There's a before, and there's an after.
In the before, it was a relatively normal night. The kind of night any 14-year-old girl might have.
Devyn ate dinner, watched TV and had small, unremarkable interactions with her family. Then, around 10 o'clock, she decided to turn in.
"I went to bed as I normally would, and then all of a sudden ... my hips... they just hurt unimaginably!" Devyn says. "I started crying, and I started shaking."
It was around midnight, but the pain was so intense she couldn't stop herself — she cried out so loudly she woke her mother, Sheila. Together, they did everything they could to neutralize the pain — stand up, lie down, hot bath, pain medication. But there was no escape, not for Devyn, and so not for Sheila.

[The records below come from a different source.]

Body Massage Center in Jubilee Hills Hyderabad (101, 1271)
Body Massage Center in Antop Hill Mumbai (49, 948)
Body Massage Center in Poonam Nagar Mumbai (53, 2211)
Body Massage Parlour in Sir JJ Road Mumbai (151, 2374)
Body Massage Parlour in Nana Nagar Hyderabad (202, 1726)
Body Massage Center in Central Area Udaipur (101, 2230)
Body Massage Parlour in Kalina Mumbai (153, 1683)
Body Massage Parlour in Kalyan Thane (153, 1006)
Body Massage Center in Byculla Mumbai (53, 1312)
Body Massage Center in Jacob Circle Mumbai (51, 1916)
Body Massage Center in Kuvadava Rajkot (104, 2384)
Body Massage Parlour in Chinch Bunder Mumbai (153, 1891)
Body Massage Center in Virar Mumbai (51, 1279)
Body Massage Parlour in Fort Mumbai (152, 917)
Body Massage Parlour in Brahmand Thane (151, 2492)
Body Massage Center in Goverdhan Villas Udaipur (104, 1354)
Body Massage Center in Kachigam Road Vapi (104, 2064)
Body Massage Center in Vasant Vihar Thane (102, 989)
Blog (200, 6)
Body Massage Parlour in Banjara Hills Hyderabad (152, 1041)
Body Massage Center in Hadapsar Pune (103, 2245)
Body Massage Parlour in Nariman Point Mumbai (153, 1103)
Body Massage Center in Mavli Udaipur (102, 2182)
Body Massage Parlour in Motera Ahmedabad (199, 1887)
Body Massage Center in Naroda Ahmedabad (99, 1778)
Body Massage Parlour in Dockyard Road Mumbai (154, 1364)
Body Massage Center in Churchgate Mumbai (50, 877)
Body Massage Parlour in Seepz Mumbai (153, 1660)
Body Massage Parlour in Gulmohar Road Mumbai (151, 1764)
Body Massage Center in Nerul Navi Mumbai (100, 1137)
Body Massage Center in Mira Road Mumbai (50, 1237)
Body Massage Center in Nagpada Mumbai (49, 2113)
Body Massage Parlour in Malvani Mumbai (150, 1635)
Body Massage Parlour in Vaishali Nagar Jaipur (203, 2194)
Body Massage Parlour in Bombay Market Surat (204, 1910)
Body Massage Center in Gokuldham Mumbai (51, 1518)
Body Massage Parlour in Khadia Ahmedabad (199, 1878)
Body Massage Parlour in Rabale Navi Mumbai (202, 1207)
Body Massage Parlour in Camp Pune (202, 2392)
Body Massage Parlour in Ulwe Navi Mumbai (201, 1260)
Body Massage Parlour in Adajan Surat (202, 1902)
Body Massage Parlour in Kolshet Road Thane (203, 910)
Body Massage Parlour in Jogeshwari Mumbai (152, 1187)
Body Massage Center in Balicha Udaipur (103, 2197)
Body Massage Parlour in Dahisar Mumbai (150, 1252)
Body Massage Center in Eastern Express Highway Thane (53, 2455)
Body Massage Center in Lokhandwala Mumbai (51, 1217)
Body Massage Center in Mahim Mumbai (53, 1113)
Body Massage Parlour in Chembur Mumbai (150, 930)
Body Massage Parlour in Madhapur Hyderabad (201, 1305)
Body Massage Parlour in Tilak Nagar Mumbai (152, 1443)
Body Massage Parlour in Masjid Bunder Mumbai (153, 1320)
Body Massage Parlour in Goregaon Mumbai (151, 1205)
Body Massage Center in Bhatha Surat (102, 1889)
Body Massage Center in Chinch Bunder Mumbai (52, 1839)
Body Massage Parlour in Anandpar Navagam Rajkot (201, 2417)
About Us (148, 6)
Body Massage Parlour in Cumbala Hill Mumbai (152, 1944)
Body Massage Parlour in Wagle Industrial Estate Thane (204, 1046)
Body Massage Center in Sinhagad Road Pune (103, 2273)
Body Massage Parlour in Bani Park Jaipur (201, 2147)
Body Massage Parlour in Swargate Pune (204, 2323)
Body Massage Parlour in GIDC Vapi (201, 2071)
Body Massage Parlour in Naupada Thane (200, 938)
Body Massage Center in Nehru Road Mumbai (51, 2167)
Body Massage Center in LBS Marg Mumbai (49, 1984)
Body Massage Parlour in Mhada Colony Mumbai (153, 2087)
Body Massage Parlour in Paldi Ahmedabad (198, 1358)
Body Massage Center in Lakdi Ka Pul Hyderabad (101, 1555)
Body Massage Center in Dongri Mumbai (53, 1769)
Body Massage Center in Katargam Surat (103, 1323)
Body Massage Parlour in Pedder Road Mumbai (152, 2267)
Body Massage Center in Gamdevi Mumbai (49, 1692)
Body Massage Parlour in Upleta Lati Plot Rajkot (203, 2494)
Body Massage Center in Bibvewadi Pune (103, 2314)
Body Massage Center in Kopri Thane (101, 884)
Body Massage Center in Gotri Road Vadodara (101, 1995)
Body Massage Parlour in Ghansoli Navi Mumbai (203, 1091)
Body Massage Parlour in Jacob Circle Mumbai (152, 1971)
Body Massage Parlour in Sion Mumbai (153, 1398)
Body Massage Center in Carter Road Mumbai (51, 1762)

"You go to cancer first, right? It's like, 'OK, maybe you have cancer, maybe it's a tumor?' " Sheila says.
When she was calm enough to reason with herself, Sheila decided cancer was improbable but wondered what was going on? The only thing they could think of was that the hip pain was somehow related to the minor knee surgery Devyn had gotten a few months before — she had broken the tip of her distal femur one day during dance practice.
So as usual, Sheila snapped to attention to solve the problem. It was 2016 — surely modern medicine could fix this. (NPR is not using Devyn's or Sheila's last name to protect Devyn's privacy as a minor discussing her medical treatment.)

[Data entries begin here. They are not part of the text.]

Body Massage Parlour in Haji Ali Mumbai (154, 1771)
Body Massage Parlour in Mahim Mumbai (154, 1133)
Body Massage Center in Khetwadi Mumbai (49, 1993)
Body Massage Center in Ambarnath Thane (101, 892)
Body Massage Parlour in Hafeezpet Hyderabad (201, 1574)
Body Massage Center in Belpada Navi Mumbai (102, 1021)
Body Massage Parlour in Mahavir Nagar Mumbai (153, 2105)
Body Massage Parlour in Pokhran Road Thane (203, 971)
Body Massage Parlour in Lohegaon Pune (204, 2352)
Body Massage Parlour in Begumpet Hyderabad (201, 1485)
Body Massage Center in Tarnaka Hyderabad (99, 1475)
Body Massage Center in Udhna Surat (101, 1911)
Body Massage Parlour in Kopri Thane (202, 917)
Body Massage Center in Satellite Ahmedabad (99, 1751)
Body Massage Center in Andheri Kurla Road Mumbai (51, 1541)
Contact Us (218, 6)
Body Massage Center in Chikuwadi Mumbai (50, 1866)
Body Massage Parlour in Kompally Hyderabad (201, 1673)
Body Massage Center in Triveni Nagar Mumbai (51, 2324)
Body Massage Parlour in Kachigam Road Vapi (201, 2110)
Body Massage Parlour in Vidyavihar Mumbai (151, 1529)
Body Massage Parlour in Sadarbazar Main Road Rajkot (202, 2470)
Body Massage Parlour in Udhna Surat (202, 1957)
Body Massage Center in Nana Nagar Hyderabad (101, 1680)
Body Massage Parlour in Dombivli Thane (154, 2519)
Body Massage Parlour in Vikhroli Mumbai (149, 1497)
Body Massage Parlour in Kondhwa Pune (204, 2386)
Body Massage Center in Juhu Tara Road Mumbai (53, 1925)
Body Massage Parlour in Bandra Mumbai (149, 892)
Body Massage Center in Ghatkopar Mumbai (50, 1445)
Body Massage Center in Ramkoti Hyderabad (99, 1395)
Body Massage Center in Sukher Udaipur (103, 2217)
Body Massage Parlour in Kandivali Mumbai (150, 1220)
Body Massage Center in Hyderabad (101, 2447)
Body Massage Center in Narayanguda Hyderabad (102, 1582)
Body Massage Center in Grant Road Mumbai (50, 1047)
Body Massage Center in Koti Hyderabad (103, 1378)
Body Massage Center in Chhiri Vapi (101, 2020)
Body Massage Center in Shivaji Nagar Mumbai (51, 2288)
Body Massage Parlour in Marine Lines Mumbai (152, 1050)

They started by calling Devyn's surgeon, but the surgeon had no explanation for the pain. He renewed Devyn's prescription for Percocet and wrote a new prescription for tramadol. But the pain only got worse, so they lined up more appointments: their pediatrician, a naturopath, a pain specialist, a sports medicine doctor.

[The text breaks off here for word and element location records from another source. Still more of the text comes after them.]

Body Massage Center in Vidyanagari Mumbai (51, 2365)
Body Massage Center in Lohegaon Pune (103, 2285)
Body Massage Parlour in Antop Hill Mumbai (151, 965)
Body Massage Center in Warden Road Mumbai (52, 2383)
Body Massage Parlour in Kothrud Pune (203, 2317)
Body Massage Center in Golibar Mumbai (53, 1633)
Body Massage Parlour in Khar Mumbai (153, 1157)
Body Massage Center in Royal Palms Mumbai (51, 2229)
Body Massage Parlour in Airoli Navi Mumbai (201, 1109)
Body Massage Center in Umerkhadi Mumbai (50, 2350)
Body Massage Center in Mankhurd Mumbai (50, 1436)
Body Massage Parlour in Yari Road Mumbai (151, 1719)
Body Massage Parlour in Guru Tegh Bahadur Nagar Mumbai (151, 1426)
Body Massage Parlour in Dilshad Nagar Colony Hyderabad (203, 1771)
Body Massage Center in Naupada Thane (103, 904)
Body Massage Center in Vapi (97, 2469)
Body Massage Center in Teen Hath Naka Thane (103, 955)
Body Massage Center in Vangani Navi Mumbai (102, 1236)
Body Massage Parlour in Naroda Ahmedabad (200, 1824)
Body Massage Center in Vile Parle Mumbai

Every doctor's visit was the same. The doctor would ask Devyn about her pain: Where was it, and what was her pain number on a scale from 1 to 10? Then the doctor would order some tests to find the pain's cause.
But no matter where the doctors looked in Devyn, all they saw was a perfectly normal body.
"You are healthy. Nothing is wrong." Those are the words the doctors said to Devyn and Sheila over and over again. It made no sense. And it felt, paradoxically, like the more attention they gave to the pain, the bigger the pain grew.